運転や危険な作業などには十分注意してください。血圧が下がることでめまいが起こり、事故につながるリスクがあります。
・スピロノラクトンの使用を見送った方が良い人
心疾患、動脈硬化症、腎障害、肝障害、肝腫瘍、高カリウム血症、アジソン病(副腎不全)、を持っている方。
妊娠中・授乳中の方。
減塩療法中の方。
60代以上の高齢者の方。
また、長期間の使用には向きません。
長期間使用すると、上記のような副作用のリスクが高まるほかに、代謝異常(電解質異常)が起こることがあります。稀に好酸球の増加や巨赤芽球性貧血が現れることもあります。
長期的に使う場合には、定期的にメディカルチェックを必ず受けましょう。副作用が出た場合は必ず使用を中止して、医師に相談してください。
副作用ではないですが、スピロノラクトンにはニオイがあり、ちょっと臭いです。それが少し気になるという人もいます。
以上のように、様々な副作用がある薬なので、素人考えの独断で購入して使用するのは止めましょう。
必ずAGAクリニックや皮膚科などに行き、医師の指導の元で安全に使用しましょう。
どんな薄毛の人に効果的?
・FAGA(女性の男性型薄毛症状)
・ホルモンバランスが乱れている
・脂性肌
・成人ニキビができやすい
・多毛
・月経不順がある
以上のように女性に向いている人が多いです。
スピロノラクトンは基本的には男女ともに使用できるのですが、女性ホルモンの作用を高めるので、実際に病院で内服薬が男性に処方されることは少ないです。
ただし、男性でも「フィナステリドやミノキシジルで効果がなかった」あるいは「副作用が出たため使えない」というような人には有力な選択肢となりえます。
フィナステリド(プロペシアなど)はDHTの生成を抑制する効果がありますが、スピノロラクトンはDHTを作ることを妨害するのではなく、DHTが毛包に働きかけるのを妨害します。

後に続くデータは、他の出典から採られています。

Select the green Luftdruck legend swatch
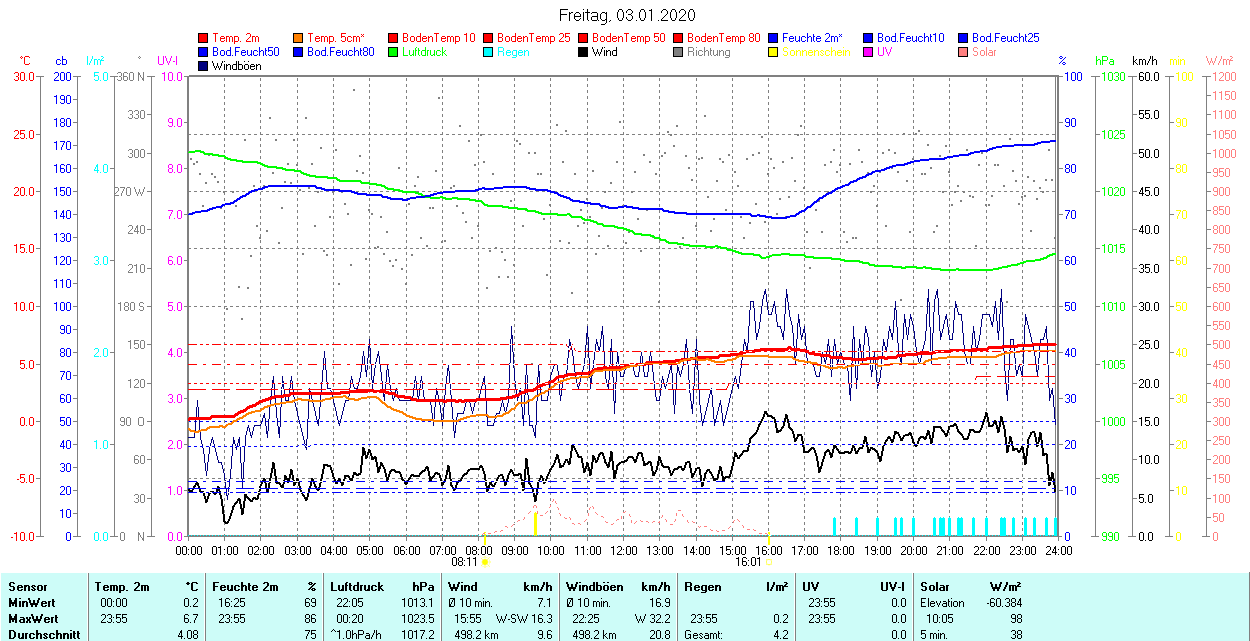Image resolution: width=1250 pixels, height=641 pixels. pyautogui.click(x=393, y=52)
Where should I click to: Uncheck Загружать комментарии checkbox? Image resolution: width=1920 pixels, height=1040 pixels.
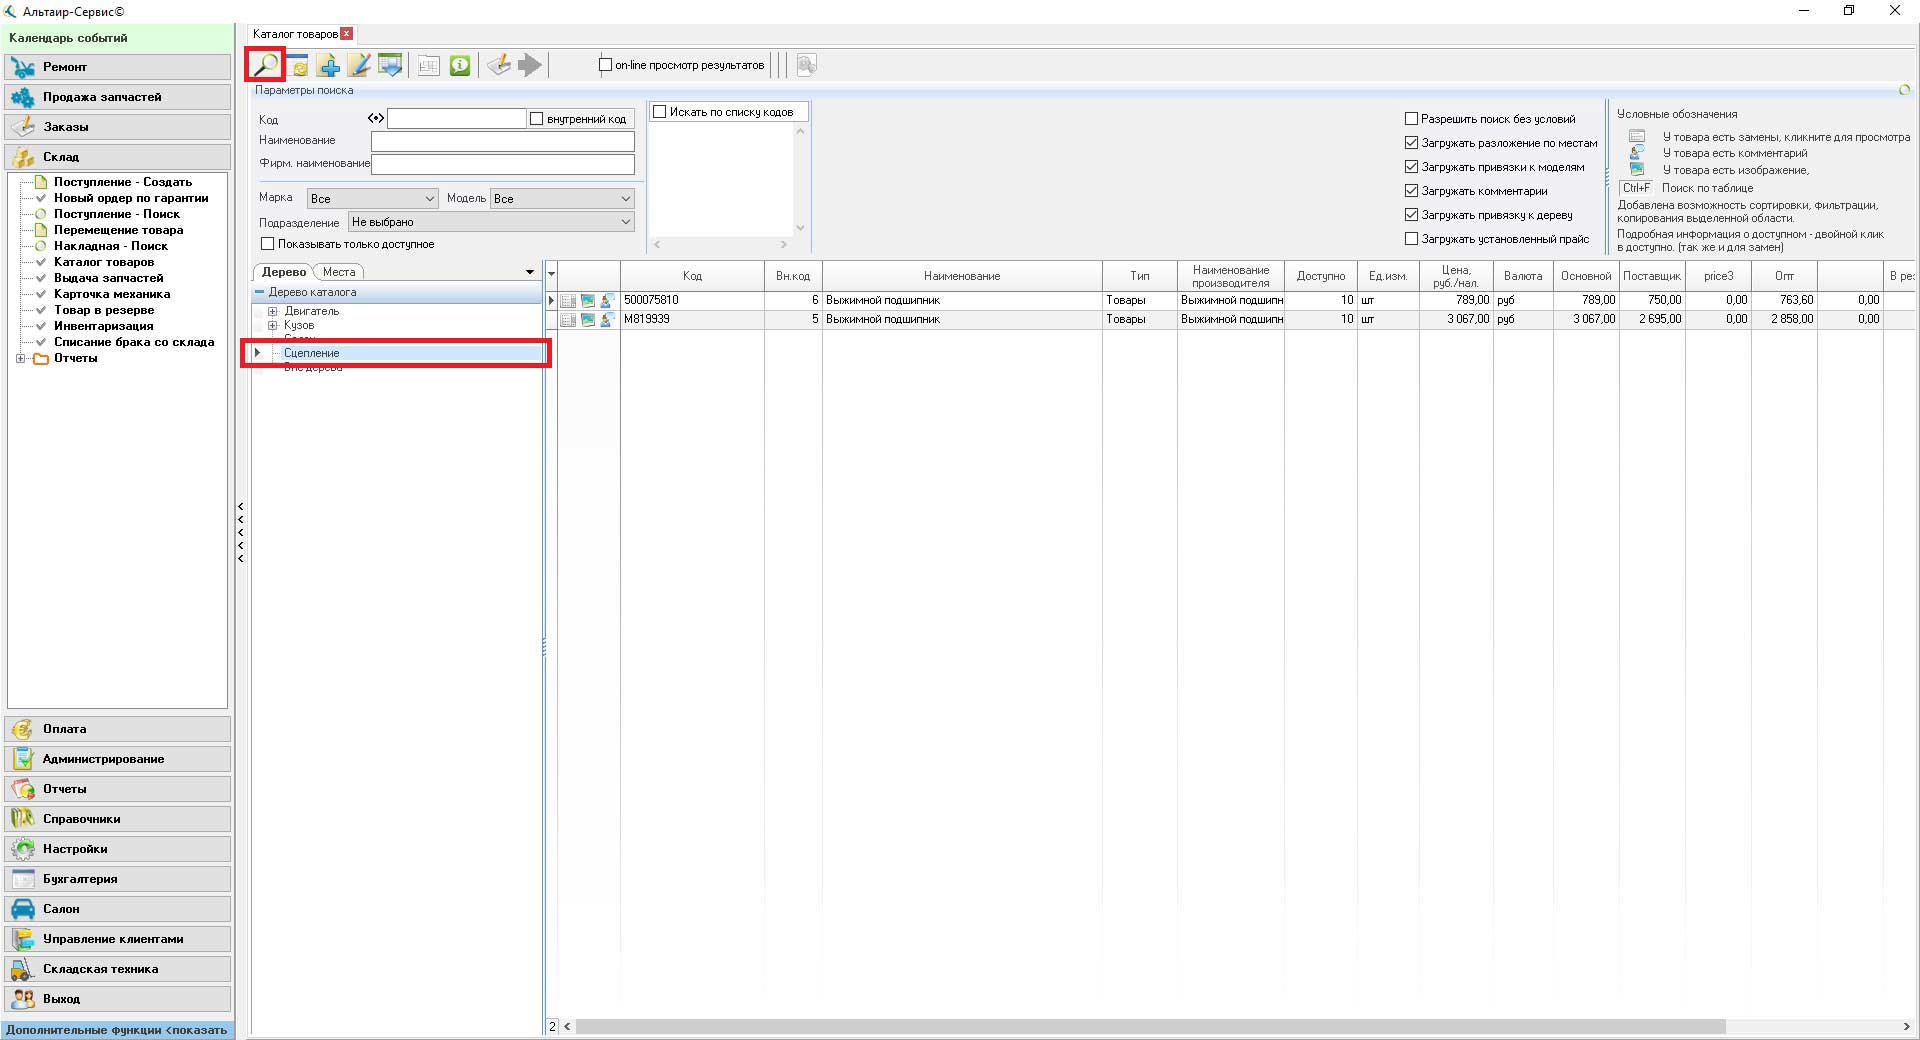(x=1411, y=191)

フィナステリドとは作用の仕方が異なるので、フィナステリドを使用したけど効果がなかった人には、別のアプローチからの効果が期待できます。
スピロノラクトンの費用は?
薄毛治療やニキビ治療としては適応外なので、自由診療となり費用は病院によって大きく差があります。
ある病院では100mg 112錠で価格が2,600円ですが、別の病院では同じものが5,600円と2倍も違ったりします。
病院で処方してもらわずに、個人輸入業者を通して自分で買うこともできます。
ある個人輸入業者では、ハイレス(hyles)100mg 100錠が3,915円でした。
しかし、病院で処方されるのと比べて安くなく、そもそも信頼できる個人輸入業者ではないので正規品が届くのか分からないし、副作用があるので自己判断で使用するのはリスクが高いです。個人輸入でスピロノラクトンを購入するメリットは全くないです。
スピロノラクトンを処方してもらえる病院は、AGAスキンクリニック、TBC(東京ビューティークリニック)、東京美容外科などがあります。
これらの病院で処方されているオリジナル発毛薬『Rebirth Lady』にはスピロノラクトンが含まれています。
『Rebirth Lady』にはスピロノラクトンの他にも、ミノキシジルの内服薬などが入っているので発毛力が非常に高いです。効果を求める方には適した発毛薬です。
どの病院でも無料カウンセリングが受けられるので、症状の診断や治療効果などの話を聞きに行ってみるだけでも良いですね。特にAGAスキンクリニックグループは日本全国に40院以上を展開しおり、主要都市にはだいたいあるので通いやすいと思います。
以上、スピロノラクトンについて解説してきました。
発毛効果が期待できるものの、様々な副作用もあるので、取り扱いには注意を要する医薬品です。
医師の診断を受けて安全に使用すれば大きな問題が起こるリスクは減らせますので、薄毛治療を目的としてスピロノラクトンを使いたい場合は、AGAクリニックに行って診断を受けてから処方してもらいましょう。